── THE DATA
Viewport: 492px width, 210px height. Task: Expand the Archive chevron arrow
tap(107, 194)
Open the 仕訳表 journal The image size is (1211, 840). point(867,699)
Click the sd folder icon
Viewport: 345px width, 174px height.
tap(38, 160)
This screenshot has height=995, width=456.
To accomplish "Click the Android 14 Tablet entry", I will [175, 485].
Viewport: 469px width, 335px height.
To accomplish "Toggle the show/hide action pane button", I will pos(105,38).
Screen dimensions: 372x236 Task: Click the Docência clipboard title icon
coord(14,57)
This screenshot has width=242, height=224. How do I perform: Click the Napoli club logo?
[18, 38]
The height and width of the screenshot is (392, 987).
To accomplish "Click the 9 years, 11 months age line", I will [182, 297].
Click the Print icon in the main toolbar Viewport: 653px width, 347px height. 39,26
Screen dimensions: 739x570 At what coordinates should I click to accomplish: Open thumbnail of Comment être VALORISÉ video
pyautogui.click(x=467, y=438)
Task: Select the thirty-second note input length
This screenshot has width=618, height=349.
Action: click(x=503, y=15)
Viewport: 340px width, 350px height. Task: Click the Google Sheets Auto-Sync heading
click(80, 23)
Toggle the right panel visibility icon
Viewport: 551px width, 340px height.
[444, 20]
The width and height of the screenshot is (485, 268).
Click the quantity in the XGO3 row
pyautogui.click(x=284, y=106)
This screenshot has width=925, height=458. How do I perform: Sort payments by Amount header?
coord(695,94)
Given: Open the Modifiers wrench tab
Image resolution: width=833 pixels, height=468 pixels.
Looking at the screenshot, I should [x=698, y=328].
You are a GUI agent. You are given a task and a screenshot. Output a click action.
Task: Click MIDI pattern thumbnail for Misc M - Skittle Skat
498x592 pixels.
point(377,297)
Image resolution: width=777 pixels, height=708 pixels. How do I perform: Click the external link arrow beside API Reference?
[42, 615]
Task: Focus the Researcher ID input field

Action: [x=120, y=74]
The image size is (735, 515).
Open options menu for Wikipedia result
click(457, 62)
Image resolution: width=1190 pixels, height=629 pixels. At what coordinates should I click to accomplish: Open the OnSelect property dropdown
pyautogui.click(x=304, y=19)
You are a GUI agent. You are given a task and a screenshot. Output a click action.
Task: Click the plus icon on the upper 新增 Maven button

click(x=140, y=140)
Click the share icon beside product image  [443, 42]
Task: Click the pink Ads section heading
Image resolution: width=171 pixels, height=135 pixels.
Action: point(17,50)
────
■ EXERCISE DETAILS: Quote all the records exactly, please, leaving none out.

■ WRITTEN RESPONSE:
Viewport: 492px width, 210px height. Task: Expand the Archive chevron arrow
tap(107, 194)
Open the 仕訳表 journal The image size is (1211, 840). point(867,699)
Click the sd folder icon
Viewport: 345px width, 174px height.
tap(38, 160)
This screenshot has height=995, width=456.
To accomplish "Click the Android 14 Tablet entry", I will [175, 485].
Viewport: 469px width, 335px height.
To accomplish "Toggle the show/hide action pane button", I will pos(105,38).
Screen dimensions: 372x236 Task: Click the Docência clipboard title icon
coord(14,57)
This screenshot has width=242, height=224. How do I perform: Click the Napoli club logo?
[18, 38]
The height and width of the screenshot is (392, 987).
To accomplish "Click the 9 years, 11 months age line", I will [182, 297].
Click the Print icon in the main toolbar Viewport: 653px width, 347px height. 39,26
Screen dimensions: 739x570 At what coordinates should I click to accomplish: Open thumbnail of Comment être VALORISÉ video
pyautogui.click(x=467, y=438)
Task: Select the thirty-second note input length
This screenshot has width=618, height=349.
Action: click(x=503, y=15)
Viewport: 340px width, 350px height. Task: Click the Google Sheets Auto-Sync heading
click(80, 23)
Toggle the right panel visibility icon
Viewport: 551px width, 340px height.
[444, 20]
The width and height of the screenshot is (485, 268).
Click the quantity in the XGO3 row
pyautogui.click(x=284, y=106)
This screenshot has width=925, height=458. How do I perform: Sort payments by Amount header?
coord(695,94)
Given: Open the Modifiers wrench tab
Image resolution: width=833 pixels, height=468 pixels.
Looking at the screenshot, I should [x=698, y=328].
You are a GUI agent. You are given a task and a screenshot. Output a click action.
Task: Click MIDI pattern thumbnail for Misc M - Skittle Skat
498x592 pixels.
point(377,297)
Image resolution: width=777 pixels, height=708 pixels. How do I perform: Click the external link arrow beside API Reference?
[42, 615]
Task: Focus the Researcher ID input field

Action: [x=120, y=74]
The image size is (735, 515).
Open options menu for Wikipedia result
click(457, 62)
Image resolution: width=1190 pixels, height=629 pixels. At what coordinates should I click to accomplish: Open the OnSelect property dropdown
pyautogui.click(x=304, y=19)
You are a GUI agent. You are given a task and a screenshot. Output a click action.
Task: Click the plus icon on the upper 新增 Maven button

click(x=140, y=140)
Click the share icon beside product image  [443, 42]
Task: Click the pink Ads section heading
Image resolution: width=171 pixels, height=135 pixels.
Action: point(17,50)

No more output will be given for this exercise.